ONU ativa pela primeira vez Protocolo de Segurança Planetária: ‘culpado’ é o asteroide YR4

Protocolo de Segurança Planetária consiste num conjunto de mecanismos e diretrizes a serem seguidos para preparar o planeta para um possível impacto de um asteroide

Francisco Laranjeira
Fevereiro 5, 2025
11:39

As Nações Unidas ativaram, pela primeira vez, o Protocolo de Segurança Planetária devido ao receio de um asteroide atingir a Terra: o ‘culpado’ é o YR4, um corpo celeste com cerca de 100 metros de largura e que pode impactar o planeta em menos de sete anos – de acordo com o jornal ‘El Español’, várias autoridades espaciais em defesa planetária já se estão a mobilizar.

O Protocolo de Segurança Planetária consiste num conjunto de mecanismos e diretrizes a serem seguidos para preparar o planeta para um possível impacto de um asteroide. Um dos primeiros passos é reunir o Painel Internacional de Peritos, composto por astrónomos e especialistas espaciais da NASA e da ESA – a ativação só ocorreu devido às últimas estimativas da Agência Espacial Europeia, que aumentaram ligeiramente a probabilidade de impacto com a Terra.

Inicialmente, após a descoberta do 2024 YR4, a estimativa de impacto foi de cerca de 1%. Após uma série de cálculos emitidos pela ESA, essa probabilidade aumentou para 1,6%: além da percentagem, a agência publicou uma data estimada de impacto potencial: 22 de dezembro de 2032.

Tudo começou a 27 de dezembro último, quando a estação do Sistema de Último Alerta de Impacto de Asteroide no Chile contactou o ‘Minor Plane Center’, o centro internacional de troca de informações para medições de posição de pequenos corpos. O sistema detetou um corpo que media entre 40 e 90 metros de largura, apelidado na época como 2024 YR4.

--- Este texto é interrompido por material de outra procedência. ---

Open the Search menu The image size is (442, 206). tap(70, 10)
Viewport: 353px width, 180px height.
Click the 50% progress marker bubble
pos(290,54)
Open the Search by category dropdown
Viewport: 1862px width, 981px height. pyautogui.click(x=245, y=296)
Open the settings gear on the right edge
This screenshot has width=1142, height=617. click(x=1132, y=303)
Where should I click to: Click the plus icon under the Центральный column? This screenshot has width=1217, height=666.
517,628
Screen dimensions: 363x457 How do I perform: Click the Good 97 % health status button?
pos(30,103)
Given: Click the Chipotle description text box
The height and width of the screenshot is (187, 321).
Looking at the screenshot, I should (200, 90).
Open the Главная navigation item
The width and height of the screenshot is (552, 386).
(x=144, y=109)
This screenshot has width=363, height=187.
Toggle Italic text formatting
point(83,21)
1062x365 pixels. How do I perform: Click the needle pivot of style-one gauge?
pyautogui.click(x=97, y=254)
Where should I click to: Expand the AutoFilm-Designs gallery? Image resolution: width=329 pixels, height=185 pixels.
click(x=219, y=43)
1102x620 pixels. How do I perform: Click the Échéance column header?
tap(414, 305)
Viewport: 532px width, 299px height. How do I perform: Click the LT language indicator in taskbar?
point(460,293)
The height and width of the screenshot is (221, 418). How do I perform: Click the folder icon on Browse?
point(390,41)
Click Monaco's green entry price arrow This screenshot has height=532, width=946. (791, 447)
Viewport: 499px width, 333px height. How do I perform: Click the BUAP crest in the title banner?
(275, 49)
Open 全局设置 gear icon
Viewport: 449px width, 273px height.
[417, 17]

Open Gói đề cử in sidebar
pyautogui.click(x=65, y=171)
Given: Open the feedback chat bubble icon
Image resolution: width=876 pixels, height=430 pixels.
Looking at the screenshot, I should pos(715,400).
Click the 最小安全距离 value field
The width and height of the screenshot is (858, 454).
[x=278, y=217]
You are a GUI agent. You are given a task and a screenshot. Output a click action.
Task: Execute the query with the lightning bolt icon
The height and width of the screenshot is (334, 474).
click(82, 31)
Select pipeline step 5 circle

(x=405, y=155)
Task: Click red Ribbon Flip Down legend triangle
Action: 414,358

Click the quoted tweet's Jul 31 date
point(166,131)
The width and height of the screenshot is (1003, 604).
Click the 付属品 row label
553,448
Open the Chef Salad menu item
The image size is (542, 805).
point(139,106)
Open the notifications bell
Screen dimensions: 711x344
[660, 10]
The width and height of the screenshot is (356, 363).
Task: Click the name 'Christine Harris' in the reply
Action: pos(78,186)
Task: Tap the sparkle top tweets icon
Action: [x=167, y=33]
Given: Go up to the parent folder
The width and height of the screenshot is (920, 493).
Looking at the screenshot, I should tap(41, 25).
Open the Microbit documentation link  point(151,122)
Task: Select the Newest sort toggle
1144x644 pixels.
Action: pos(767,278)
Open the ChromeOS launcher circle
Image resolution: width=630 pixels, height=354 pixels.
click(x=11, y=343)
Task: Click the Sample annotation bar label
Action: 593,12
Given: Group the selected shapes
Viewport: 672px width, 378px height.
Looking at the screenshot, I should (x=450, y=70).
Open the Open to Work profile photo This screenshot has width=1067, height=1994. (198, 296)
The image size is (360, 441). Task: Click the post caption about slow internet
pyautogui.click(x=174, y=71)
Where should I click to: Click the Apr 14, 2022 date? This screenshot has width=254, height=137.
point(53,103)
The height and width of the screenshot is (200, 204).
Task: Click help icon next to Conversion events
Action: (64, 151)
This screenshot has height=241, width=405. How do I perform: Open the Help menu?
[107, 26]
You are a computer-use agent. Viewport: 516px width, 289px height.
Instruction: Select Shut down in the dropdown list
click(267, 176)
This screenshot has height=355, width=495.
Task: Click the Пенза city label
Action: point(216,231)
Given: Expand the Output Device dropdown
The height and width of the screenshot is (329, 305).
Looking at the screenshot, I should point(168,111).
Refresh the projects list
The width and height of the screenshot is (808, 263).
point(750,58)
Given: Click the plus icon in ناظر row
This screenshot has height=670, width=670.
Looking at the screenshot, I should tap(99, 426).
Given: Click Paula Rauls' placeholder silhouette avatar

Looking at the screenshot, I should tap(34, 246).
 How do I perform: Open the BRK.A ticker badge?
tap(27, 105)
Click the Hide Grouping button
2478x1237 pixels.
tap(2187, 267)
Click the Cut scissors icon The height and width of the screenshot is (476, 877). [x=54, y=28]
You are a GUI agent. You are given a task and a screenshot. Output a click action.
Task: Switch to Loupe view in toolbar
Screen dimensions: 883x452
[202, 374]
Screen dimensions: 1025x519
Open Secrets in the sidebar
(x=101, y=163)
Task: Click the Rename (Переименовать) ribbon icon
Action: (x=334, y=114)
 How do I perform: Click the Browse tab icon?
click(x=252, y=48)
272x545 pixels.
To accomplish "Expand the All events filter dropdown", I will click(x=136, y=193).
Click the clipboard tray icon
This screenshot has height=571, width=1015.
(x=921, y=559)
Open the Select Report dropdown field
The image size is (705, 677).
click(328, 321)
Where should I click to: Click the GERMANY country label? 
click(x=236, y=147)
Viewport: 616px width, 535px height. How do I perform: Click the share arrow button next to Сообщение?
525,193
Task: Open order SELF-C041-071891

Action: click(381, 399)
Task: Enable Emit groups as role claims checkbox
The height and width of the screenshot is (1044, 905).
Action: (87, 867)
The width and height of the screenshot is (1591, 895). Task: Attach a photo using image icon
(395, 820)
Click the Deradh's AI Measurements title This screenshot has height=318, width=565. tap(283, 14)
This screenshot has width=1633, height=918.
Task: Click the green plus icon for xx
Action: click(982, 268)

Já naquela época, a probabilidade de impacto do asteroide em questão era estimada em 1%, o que fez com que o 2024 YR4 alcançasse posições importantes nas listas de risco de impacto: o 2024 YR4 conseguiu subir para o terceiro lugar na lista de Turim, que inclui objetos dignos de atenção dos astrónomos.

Os astrónomos alertaram que, à medida que a data do possível impacto se aproximasse, a percentagem poderia mudar, pois a sua órbita seria rastreada com maior clareza. A ESA, por exemplo, aumentou a probabilidade de impacto para um valor superior a 1% em algum momento nos próximos 50 anos. “Portanto, atende a todos os critérios necessários para ativar os dois grupos de resposta a asteroides aprovados pela ONU”, sublinhou a ESA.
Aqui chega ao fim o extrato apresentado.